Acceptance of residual risks that result from with Risk Treatment has to take place at the level of the executive management of the organization (see definitions in Risk Management Process). To this extent, Risk Acceptance concerns the communication of residual risks to the decision makers.
Once accepted, residual risks are considered as risks that the management of the organization knowingly takes. The level and extent of accepted risks comprise one of the major parameters of the Risk Management process. In other words, the higher the accepted residual risks, the less the work involved in managing risks (and inversely).
This does not mean, however, that once accepted the risks will not change in forthcoming repetitions of the Risk Management life-cycle. Within the recurring phases and activities of the Risk Management processes (and in particular Risk Treatment as well as Monitor and Review) the severity of these risks will be measured over time. In the event that new assertions are made or changing technical conditions identified, risks that have been accepted need to be reconsidered.

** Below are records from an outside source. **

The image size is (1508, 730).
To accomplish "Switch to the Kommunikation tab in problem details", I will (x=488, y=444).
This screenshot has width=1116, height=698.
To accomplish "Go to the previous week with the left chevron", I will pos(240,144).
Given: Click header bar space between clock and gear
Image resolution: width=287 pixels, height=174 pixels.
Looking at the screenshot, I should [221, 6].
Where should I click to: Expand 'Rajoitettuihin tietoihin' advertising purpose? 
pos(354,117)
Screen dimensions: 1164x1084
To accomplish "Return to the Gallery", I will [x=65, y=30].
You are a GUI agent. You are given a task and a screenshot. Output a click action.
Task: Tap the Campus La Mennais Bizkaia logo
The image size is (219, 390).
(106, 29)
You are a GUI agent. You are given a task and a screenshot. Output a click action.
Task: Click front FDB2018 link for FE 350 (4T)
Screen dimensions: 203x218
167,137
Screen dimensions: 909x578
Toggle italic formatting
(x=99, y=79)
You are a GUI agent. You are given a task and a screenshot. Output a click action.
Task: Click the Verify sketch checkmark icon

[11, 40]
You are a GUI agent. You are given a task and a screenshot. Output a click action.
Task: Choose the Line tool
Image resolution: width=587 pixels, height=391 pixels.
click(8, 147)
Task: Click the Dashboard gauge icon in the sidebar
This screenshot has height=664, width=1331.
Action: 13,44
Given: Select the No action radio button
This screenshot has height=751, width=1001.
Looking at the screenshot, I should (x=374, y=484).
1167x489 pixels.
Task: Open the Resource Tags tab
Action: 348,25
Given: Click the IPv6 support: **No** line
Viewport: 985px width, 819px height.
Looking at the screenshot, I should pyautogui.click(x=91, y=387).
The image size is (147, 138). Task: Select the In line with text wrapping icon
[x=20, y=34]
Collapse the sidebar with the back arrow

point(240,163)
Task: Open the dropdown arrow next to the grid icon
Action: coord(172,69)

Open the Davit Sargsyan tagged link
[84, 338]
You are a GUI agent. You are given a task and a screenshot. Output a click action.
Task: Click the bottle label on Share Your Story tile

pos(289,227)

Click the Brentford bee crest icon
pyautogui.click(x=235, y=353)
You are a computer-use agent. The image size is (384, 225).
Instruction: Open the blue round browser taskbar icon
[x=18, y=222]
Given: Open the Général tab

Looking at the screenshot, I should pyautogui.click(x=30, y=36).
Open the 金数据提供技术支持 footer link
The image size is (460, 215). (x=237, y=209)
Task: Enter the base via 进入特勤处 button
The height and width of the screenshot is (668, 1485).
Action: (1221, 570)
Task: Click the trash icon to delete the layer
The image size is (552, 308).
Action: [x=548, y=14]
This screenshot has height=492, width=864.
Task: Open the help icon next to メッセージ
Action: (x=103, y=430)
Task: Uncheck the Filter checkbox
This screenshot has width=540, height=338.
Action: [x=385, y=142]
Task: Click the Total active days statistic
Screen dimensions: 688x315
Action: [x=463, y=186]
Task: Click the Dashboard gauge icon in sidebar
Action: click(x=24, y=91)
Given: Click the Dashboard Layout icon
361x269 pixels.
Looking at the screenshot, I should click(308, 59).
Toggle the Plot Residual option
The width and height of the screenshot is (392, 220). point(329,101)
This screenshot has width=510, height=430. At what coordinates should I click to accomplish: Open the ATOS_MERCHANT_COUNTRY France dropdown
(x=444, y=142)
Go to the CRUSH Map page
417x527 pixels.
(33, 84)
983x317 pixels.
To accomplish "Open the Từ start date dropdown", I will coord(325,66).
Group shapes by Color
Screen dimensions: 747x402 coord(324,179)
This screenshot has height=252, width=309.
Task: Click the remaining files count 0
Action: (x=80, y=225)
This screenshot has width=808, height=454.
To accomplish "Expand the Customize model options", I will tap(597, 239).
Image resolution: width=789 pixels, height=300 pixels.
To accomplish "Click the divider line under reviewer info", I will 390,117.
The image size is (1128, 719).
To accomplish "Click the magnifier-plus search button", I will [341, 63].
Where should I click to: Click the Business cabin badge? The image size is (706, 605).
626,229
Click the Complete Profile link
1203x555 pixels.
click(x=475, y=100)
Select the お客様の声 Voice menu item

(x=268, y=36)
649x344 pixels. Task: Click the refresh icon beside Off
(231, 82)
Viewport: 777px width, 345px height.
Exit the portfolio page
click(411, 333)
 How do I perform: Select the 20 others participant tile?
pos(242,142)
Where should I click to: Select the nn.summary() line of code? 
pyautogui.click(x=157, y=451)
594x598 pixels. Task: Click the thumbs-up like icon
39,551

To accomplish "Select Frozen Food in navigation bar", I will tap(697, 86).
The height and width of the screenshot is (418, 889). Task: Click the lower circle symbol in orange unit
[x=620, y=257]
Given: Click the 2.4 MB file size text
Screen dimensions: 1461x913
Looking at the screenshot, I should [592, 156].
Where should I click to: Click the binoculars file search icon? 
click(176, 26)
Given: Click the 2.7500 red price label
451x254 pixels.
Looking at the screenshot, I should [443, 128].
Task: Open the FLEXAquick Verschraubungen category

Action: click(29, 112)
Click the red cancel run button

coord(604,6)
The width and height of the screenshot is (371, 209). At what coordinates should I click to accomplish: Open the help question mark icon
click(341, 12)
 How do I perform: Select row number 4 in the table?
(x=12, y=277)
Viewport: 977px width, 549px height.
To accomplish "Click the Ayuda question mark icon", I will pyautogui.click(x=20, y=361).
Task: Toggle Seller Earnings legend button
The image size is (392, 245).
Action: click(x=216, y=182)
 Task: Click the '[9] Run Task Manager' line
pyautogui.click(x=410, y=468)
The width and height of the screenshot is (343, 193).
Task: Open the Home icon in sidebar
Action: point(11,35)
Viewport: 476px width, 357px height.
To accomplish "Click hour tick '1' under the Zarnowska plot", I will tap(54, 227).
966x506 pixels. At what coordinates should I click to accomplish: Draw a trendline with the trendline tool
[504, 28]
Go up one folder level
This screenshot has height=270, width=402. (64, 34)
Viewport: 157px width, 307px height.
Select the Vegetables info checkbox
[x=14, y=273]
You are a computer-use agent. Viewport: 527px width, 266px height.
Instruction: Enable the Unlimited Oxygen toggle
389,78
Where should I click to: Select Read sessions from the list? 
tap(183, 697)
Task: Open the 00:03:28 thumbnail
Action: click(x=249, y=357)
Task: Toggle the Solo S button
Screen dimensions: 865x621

Risk Acceptance is considered as being an optional process, positioned between Risk Treatment and Risk Communication (more information here). This process is seen as an optional one, because it can be covered by both Risk Treatment and Risk Communication processes. This can be achieved by communicating the outcome of Risk Treatment to the management of the organization. One reason for explicitly mentioning Risk Acceptance is the need to draw management's attention to this issue which would otherwise merely be a communicative activity.
In the attached inventories, Risk Acceptance has been included in the assessment of methods and tools, as it might be a decision criterion for certain kinds of organizations (e.g. in the financial and insurance sector, in critical infrastructure protection etc.).